Parameters such as the length of the incubation period, the number of metamorphoses, the number of eggs that perished before entering the embryonic stage, the number of embryos that perished before entering the larval stage, and the number of larvae that did not complete metamorphosis were compared in different groups during the incubation period.
Data analyses
We compared the length of the incubation period, the number of metamorphoses, the number of dead eggs before entering the embryonic stage, the number of dead embryos before entering the larval stage, and the number of larvae that did not complete metamorphosis across different treatments and the control group. Survival analyses were conducted using the Kaplan-Meier (1958) method, a non-parametric statistic used to estimate the survival function from lifetime data. This method is particularly useful for handling censored data, such as when a subject leaves the study before an event occurs. The Kaplan-Meier survival curves, which display survival probabilities over time as a series of declining horizontal steps, were compared across different concentrations using the Mantel-Haenszel log-rank test (Harrington & Fleming 1982). This test compares the survival distributions of two or more groups by testing the null hypothesis that there is no difference in survival experiences across the groups.

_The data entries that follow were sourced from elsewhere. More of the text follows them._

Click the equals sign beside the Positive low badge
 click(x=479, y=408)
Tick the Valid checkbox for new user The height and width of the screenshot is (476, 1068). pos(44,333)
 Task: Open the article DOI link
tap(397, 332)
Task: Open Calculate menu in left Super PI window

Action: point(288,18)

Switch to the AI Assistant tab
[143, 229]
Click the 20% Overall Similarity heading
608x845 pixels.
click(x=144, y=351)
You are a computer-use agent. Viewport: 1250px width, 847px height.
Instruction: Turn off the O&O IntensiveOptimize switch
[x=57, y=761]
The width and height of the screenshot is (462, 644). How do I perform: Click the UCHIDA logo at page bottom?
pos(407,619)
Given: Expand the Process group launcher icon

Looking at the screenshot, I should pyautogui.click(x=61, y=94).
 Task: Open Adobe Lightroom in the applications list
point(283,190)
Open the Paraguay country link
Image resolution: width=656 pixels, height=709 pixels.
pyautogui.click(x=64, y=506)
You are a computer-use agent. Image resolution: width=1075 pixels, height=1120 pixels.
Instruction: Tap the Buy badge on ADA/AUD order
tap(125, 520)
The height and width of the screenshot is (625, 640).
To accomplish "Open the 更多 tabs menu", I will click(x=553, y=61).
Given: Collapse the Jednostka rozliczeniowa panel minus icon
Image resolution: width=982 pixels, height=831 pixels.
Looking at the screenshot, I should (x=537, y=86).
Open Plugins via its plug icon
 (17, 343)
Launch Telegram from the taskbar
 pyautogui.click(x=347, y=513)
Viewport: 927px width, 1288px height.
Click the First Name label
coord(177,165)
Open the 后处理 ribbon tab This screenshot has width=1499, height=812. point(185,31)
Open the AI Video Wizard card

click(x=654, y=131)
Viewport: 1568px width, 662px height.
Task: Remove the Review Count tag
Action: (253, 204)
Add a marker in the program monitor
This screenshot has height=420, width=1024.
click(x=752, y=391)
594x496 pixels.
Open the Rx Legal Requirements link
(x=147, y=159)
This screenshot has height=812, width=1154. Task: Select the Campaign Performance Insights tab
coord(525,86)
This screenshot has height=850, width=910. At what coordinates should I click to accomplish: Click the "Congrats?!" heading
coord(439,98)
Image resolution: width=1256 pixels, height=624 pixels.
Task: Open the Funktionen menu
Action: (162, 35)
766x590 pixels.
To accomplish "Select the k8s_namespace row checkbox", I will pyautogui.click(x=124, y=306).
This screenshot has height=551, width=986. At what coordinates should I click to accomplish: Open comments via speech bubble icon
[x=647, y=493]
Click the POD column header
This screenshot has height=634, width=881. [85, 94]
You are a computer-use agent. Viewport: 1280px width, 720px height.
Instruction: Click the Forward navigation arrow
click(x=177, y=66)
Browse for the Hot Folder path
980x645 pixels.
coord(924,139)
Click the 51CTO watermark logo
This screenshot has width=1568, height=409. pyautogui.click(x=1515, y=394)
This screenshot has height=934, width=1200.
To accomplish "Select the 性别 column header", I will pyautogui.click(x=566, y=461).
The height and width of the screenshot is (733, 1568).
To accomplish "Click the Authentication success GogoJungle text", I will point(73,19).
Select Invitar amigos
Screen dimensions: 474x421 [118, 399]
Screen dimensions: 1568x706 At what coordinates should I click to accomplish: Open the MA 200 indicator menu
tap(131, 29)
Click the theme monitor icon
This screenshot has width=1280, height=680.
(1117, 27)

We also used Multivariate Analysis of Variance (MANOVA) and Univariate Analysis of Variance (ANOVA) to compare the length and weight of metamorphosed larvae (LBM, LFF, LEM, WBM, WEM) across different treatment groups. MANOVA was employed to assess multiple dependent variables simultaneously, particularly useful when these variables are correlated. Eta squared was calculated as an effect size measure to quantify the proportion of variance in the dependent variables attributable to the independent variable(s), with values around 0.01 and 0.06 indicating small to medium effects, and values greater than 0.14 indicating large effects. Post-hoc comparisons were made using the Tukey HSD (Honestly Significant Difference) test to determine which specific group means differed significantly from each other in the various butachlor treatments and the control.